Le corpus que Shayne Dark présente sous le titre Forged Landscape comprend une vingtaine de sculptures qui se jouent de leur propre plausibilité. Alors que ces compositions évoquent des formes que l’on retrouve dans la nature, tant leur facture que leurs couleurs insistent sur leur statut en tant qu’œuvres d’art.
En recréant à sa manière la nature dans l’espace de la galerie, Dark se substitue aux forces de la terre et invite le spectateur à entrer dans un environnement singulier. L’expérience de ces œuvres est d’abord de l’ordre de la découverte spontanée et instinctive. D’une hauteur semblable ou plus grande qu’une personne, à l’instar de la flore forestière, ses œuvres sont en relation directe avec le corps du visiteur. Celui-ci doit dès lors entrer dans un dialogue physique et sensible avec des sculptures aux formes organiques.

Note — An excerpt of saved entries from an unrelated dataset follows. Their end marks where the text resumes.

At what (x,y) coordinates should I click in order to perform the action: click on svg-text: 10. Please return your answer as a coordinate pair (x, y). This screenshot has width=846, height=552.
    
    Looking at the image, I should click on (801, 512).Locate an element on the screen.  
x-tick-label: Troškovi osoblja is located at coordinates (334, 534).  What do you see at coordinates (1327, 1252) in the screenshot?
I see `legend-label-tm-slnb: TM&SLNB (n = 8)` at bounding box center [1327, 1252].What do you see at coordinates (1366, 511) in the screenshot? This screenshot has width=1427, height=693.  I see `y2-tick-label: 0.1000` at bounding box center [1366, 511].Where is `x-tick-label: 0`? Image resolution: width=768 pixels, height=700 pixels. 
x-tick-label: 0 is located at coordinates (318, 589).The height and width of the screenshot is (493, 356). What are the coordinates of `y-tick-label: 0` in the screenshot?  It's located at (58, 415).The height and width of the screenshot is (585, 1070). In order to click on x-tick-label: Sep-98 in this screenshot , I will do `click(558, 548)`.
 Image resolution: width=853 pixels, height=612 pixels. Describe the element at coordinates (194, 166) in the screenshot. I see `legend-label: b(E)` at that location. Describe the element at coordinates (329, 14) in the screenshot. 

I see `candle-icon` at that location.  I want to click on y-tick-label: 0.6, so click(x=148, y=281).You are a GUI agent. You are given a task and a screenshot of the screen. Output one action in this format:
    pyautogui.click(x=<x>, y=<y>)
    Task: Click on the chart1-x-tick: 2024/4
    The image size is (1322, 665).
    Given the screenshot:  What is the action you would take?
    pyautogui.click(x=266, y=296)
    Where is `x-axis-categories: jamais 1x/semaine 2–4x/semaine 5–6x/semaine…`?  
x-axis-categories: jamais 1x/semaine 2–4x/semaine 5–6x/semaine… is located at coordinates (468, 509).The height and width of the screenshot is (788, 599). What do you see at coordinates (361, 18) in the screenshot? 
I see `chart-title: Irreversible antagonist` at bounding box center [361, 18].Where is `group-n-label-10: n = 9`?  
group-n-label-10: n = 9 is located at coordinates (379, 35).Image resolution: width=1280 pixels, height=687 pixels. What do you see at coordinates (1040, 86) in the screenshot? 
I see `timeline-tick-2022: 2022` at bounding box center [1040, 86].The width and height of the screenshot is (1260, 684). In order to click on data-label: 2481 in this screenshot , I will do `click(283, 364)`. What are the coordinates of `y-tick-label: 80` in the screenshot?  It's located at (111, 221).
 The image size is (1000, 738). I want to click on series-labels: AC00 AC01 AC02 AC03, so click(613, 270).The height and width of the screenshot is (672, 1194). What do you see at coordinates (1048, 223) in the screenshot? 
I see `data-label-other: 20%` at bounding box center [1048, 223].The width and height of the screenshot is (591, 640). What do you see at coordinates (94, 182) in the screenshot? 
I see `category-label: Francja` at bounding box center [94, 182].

C’est ensuite leur matérialité, leur apparence qui intrigue. Ces rameaux, entrelacements et autres configurations inspirés par le monde végétal arborent, sur leur surface, des couleurs saturées au fini lisse et brillant. La peinture a pour effet de camoufler la structure en acier que l’artiste a forgée et, par conséquent, de contenir le travail de conception et de réalisation inhérent à chacune des œuvres. En raison de la méthode d’application de la peinture en poudre, le spectateur ne peut voir les traces, les gestes du sculpteur et du peintre — contrairement aux processus naturels, qui laissent toujours derrière eux les marques de leur passage et donc les couches du temps. Cette pigmentation, qui se démarque par son caractère industriel et contemporain, distancie l’objet de son contexte de création et de présentation; elle inscrit de la sorte l’objet dans un espace-temps à la fois ludique, étrange et surréel.
En mettant à l’épreuve l’étanchéité du cube blanc et le vocabulaire de la sculpture du 20e siècle, les œuvres de Shayne Dark incarnent leur postmodernité. Le rapport au « land art », qui utilise la nature tant comme matériau que lieu d’exposition, s’impose. Cette pratique est ici détournée par l’artiste qui en propose une formulation « artificielle », en ce sens que les œuvres sont entièrement faites de main d’homme. De son côté, l’utilisation de la couleur vibrante pourrait être tirée de l’univers du pop art qui, puisant dans la culture populaire et le monde de la consommation, est toutefois en opposition avec l’esprit du « land art ».
Shayne Dark articule diverses tensions entre nature et culture. Il nous suggère ainsi qu’il est nécessaire que cette relation soit aujourd’hui repensée.